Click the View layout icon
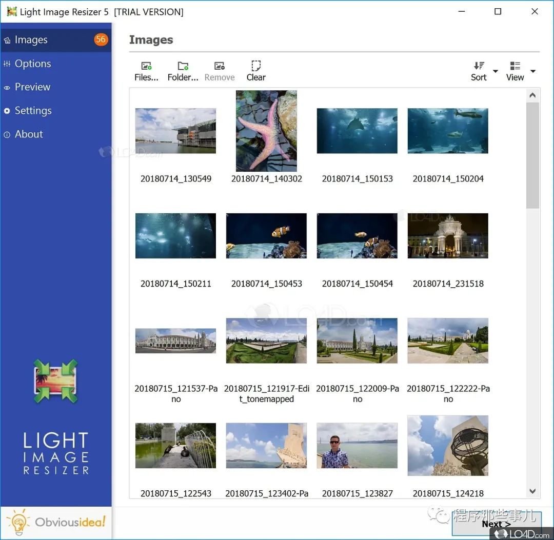The height and width of the screenshot is (540, 554). 515,66
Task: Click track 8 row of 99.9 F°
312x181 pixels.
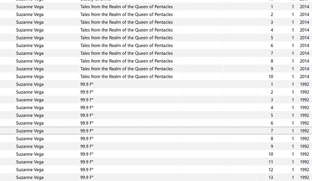Action: point(156,138)
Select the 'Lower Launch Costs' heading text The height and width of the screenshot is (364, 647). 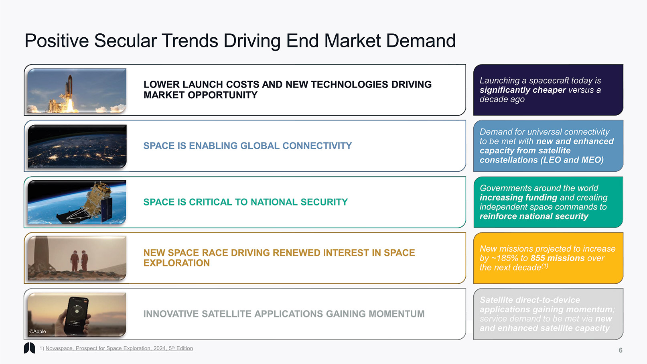[287, 89]

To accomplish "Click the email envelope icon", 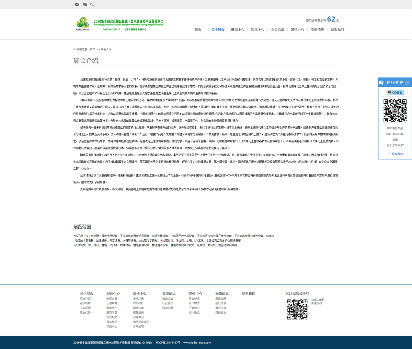I will (77, 4).
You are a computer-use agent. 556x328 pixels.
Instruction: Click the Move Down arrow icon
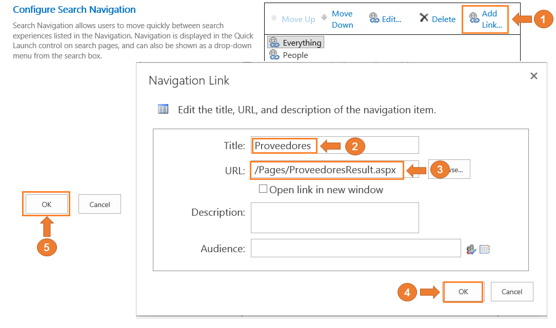tap(324, 17)
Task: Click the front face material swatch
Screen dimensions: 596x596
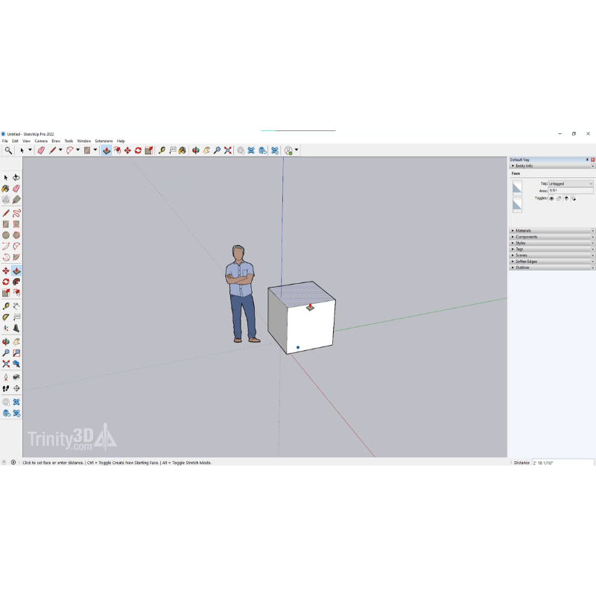Action: pyautogui.click(x=517, y=188)
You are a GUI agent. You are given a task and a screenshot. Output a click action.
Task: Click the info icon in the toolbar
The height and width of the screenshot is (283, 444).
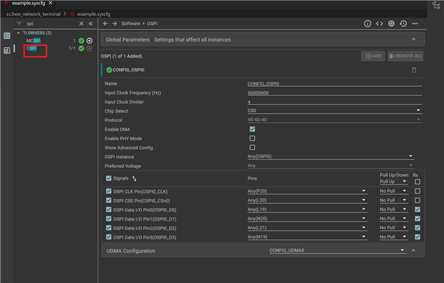(x=368, y=24)
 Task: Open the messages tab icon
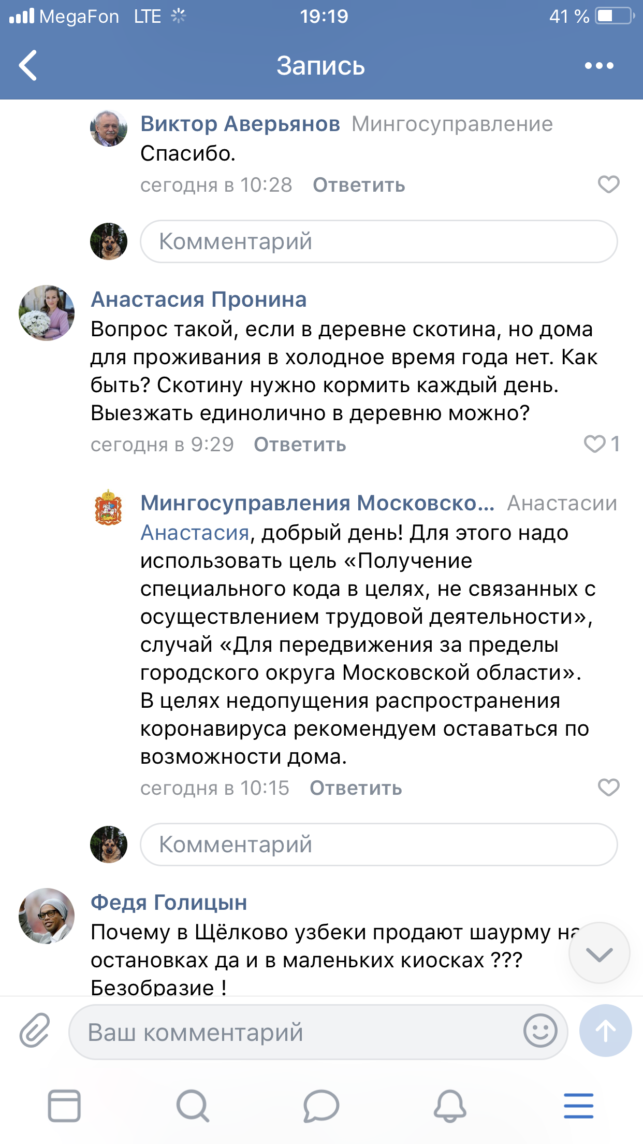tap(321, 1106)
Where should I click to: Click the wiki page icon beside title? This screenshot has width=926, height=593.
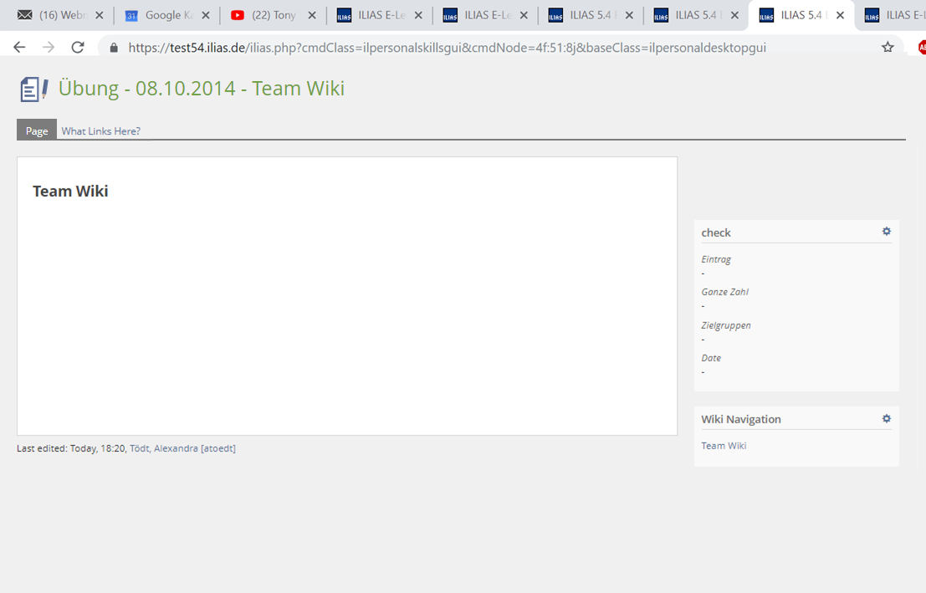[x=33, y=89]
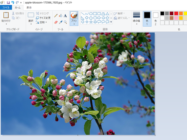
Task: Activate the 色 2 color slot
Action: (156, 19)
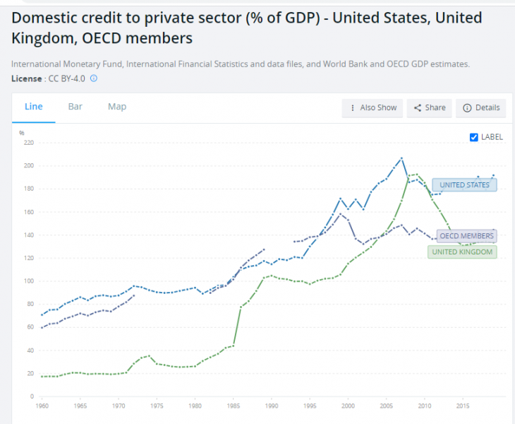
Task: Open the CC BY-4.0 license link
Action: [x=67, y=78]
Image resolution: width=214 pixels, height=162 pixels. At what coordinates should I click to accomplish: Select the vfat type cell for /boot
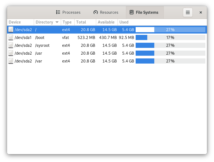[x=66, y=37]
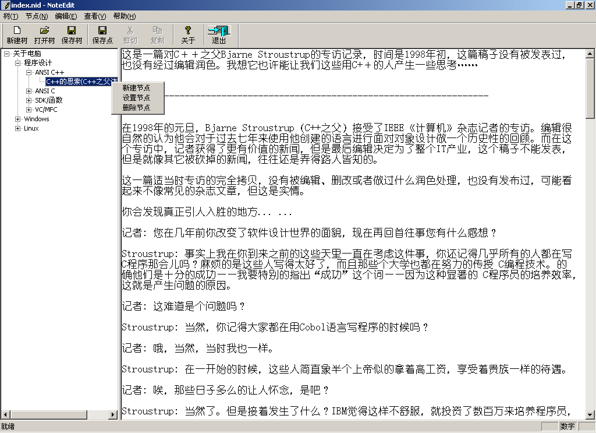The width and height of the screenshot is (596, 433).
Task: Expand the Linux tree node
Action: tap(18, 128)
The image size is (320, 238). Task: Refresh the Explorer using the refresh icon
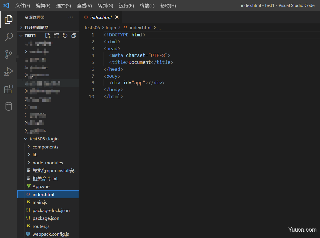(x=65, y=35)
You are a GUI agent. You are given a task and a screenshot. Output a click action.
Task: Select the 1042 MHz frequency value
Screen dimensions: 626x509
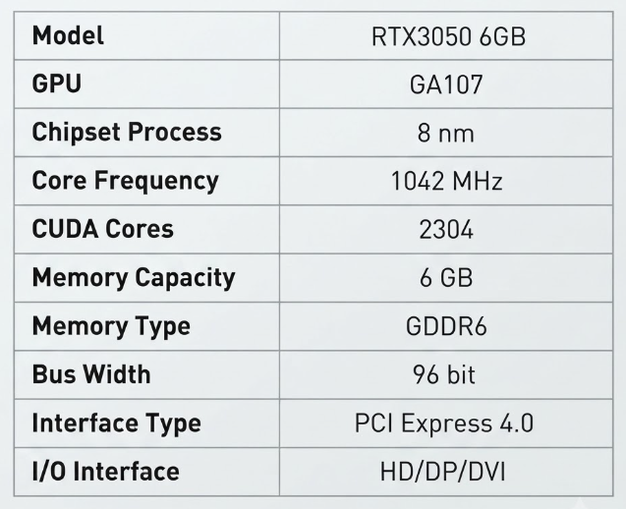tap(446, 181)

____________________

Exercise requirements: Leave every picture out, and reproduce exactly the lines from the line bearing "Image resolution: width=214" through the closing line of the material above.

Answer space:
Image resolution: width=214 pixels, height=162 pixels. At what coordinates should I click to accomplish: Select the vfat type cell for /boot
[x=66, y=37]
The width and height of the screenshot is (596, 433).
Task: Expand the Linux tree node
Action: tap(18, 128)
The image size is (320, 238). Task: Refresh the Explorer using the refresh icon
(x=65, y=35)
You are a GUI agent. You are given a task and a screenshot. Output a click action.
Task: Select the 1042 MHz frequency value
Screen dimensions: 626x509
tap(446, 181)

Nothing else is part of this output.